Although Ihlen will forever be remembered as Cohen’s muse, Broomfield was eager to interrogate what that aspect of their relationship actually meant to them both. “Muse is a funny word,” Broomfield says softly. “She was selflessly encouraging to others, including myself. I think so many people depend on that person in their lives in one way or another. Those people are unsung heroes and I think Marianne was very much a part of Leonard’s development from writer to songwriter. His work wouldn’t have been the same without her.”

Does Broomfield think Ihlen ever felt trapped in the role of supporter? “I think she felt inadequate,” he says with a hint of dejection. “I think what she did was amazing and no less of a talent – just different. I think there’s a lot of emphasis on people who make their own product – painters, writers, singers – and I think she felt it wasn’t really enough to be an encourager of others. She had a way of getting people to really talk about feelings and inner thoughts and finding a way of getting that person to move forward, which is a real strength and a real talent. It’s unfortunate she felt that it wasn’t enough.”

Broomfield clearly has a deep admiration and love for his subjects. However, as in his previous documentaries, Broomfield is careful not to minimise his subject’s darker impulses. Words of Love doesn’t shy away from conveying the unsavoury aspects of Ihlen and Cohen’s relationship, particularly when Cohen started drifting away from Ihlen as his fame increased. In the documentary, archive footage shows young women approaching a smiling Cohen, while on stage he jokingly introduces So Long, Marianne by admitting that he once would spend a whole year with the titular Marianne. Then two months. And eventually, just two days a year.

“Marianne was very much a part of Leonard’s development from writer to songwriter. His work wouldn’t have been the same without her”

“They were both sexually very fluid. Marianne was involved with women and men and I think Leonard was probably involved with a lot of women. They had a tolerance for each other despite it being unbelievably painful. There was suffering that went with it.”

When asked if Cohen’s fame was the reason the couple broke apart, Broomfield pauses. “I think it’s a bit like that line in Leonard’s poem at the end of the film,” he says carefully, referencing Cohen’s 1985 poem Days of Kindness. “That he overthrew [Ihlen and his loved ones] for an education in the world. He started his music career and there were so many objects of desire that he wasn’t prepared to commit. Friends of Marianne’s were very critical of Leonard because they saw the pain Marianne was going through. But it’s hard because they were both non-judgemental and it’s hard to understand their relationship in a useful way by judging either of them by some other criteria.”

Eventually the relationship broke down, and though their lives took divergent paths – she ultimately returned to Norway – they stayed in touch. As she neared the end of her life, a friend of hers emailed Cohen who wrote the now-famous response. In Broomfield’s film, we see the moment Cohen’s letter was read to Ihlen, telling her: “I am so close behind you that if you stretch out your hand, I think you can reach mine.”
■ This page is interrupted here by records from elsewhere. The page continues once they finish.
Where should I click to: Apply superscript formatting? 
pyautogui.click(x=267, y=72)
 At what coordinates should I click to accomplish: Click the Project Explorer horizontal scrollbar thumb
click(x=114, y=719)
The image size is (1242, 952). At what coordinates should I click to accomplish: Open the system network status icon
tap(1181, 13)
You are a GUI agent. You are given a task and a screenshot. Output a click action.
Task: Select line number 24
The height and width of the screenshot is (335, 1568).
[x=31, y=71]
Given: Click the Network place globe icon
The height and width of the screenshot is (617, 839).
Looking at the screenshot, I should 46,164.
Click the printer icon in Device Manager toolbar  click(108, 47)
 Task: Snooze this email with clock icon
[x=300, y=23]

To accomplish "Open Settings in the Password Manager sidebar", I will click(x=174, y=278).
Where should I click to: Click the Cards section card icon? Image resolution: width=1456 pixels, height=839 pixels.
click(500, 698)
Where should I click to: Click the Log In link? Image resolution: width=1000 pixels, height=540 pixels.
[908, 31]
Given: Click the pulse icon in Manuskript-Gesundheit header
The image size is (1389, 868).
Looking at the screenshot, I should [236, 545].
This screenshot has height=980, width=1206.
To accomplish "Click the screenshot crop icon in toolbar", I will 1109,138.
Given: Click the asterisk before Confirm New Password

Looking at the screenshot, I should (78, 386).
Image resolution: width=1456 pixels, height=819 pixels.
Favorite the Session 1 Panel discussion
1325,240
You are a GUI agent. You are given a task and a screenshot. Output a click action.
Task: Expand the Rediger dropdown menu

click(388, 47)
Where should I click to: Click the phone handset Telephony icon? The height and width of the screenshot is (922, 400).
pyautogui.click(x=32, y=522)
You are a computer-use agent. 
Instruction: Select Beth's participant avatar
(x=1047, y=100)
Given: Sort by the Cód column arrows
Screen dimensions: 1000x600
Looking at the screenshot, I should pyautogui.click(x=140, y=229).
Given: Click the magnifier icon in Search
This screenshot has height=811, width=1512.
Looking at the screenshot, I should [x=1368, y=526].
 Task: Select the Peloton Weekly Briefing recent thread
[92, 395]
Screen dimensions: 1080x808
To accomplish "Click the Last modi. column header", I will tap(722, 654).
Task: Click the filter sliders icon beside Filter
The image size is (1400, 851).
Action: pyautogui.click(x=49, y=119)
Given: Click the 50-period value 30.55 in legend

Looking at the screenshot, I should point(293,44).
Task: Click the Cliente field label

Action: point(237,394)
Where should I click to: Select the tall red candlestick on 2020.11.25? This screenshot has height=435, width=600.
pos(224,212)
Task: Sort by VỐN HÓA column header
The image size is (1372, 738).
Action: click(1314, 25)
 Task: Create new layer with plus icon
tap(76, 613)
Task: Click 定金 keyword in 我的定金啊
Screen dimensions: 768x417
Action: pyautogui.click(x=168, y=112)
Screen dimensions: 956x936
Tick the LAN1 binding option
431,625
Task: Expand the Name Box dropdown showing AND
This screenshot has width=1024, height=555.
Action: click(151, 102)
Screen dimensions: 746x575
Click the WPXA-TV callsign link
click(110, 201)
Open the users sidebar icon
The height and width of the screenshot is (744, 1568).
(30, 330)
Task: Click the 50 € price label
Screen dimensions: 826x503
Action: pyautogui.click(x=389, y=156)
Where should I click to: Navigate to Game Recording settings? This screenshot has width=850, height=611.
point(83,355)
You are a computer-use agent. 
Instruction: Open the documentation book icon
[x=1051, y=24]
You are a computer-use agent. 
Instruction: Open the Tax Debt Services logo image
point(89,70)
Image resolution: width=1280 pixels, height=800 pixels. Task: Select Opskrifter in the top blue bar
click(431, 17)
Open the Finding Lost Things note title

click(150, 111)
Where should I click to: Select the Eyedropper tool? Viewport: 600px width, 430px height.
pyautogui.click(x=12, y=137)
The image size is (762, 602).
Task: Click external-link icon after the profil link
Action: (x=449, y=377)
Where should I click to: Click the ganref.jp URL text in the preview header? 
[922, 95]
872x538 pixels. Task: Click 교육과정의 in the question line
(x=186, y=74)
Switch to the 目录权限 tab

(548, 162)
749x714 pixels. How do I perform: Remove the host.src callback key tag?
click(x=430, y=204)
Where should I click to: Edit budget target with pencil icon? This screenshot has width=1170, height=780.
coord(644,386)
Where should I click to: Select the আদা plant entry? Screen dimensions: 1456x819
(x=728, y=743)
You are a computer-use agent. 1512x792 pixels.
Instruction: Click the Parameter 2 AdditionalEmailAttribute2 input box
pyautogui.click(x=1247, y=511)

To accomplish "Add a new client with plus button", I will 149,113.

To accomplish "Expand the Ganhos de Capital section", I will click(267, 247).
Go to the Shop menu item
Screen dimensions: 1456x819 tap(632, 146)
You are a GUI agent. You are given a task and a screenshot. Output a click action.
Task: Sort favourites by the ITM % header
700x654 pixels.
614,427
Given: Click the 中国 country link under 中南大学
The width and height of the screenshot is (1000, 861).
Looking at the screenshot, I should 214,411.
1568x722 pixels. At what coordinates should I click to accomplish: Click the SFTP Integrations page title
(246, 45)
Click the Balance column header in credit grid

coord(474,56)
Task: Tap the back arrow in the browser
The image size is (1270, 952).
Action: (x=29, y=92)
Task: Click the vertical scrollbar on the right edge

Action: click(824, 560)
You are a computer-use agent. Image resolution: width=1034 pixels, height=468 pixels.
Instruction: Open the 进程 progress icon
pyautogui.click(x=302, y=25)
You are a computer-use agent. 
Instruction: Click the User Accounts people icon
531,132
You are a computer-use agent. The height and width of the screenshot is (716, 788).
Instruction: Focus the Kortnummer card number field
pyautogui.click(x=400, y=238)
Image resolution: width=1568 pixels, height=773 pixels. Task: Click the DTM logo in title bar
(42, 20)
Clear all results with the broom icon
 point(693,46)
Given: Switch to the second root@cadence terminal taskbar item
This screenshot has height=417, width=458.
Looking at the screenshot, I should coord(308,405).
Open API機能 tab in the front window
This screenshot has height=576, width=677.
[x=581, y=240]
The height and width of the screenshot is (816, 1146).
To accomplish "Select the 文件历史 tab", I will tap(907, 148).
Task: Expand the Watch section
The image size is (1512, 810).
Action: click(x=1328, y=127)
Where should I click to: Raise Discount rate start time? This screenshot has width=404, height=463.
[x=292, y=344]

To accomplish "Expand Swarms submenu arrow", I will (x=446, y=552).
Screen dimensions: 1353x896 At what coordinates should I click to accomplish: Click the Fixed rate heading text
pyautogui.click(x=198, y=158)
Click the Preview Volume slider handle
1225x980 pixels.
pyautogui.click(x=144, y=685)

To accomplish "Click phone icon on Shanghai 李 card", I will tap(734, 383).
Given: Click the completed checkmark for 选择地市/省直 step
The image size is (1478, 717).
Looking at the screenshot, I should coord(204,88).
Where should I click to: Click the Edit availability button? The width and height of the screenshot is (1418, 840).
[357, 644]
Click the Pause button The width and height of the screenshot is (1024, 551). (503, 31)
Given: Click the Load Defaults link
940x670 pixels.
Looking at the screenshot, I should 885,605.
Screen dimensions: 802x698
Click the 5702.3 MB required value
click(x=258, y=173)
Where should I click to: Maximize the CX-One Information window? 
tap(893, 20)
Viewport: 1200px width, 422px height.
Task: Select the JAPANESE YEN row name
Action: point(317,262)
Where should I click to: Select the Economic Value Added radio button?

This brings the conversation full circle. Why did Broomfield want to make this film in the first place? “Because these were mythical figures in my life who left a massive impression on me. Especially Marianne. I only listened to Leonard’s work as diligently as I did to understand her better. I was trying to find meaning in all his words,” he laughs. “Probably entirely incorrectly.”

If Marianne & Leonard: Words of Love is an attempt to gain an understanding of his friends, then it also required some deep introspection on Broomfield’s part. “I really don’t think you should know how you’re going to put a film together. Each film is an emotional journey. I had to go back and relive it all as part of that journey,” he explains. “I was very naive and romantic and impressionable back then. It was a journey of self-discovery for me as much as it was learning about Marianne and Leonard.”

And what did Broomfield learn about himself by making a film about two heroes of that time and place? “That I made a lot of mistakes,” he laughs again, louder, breaking the room’s tension. “And that that was a very good thing.”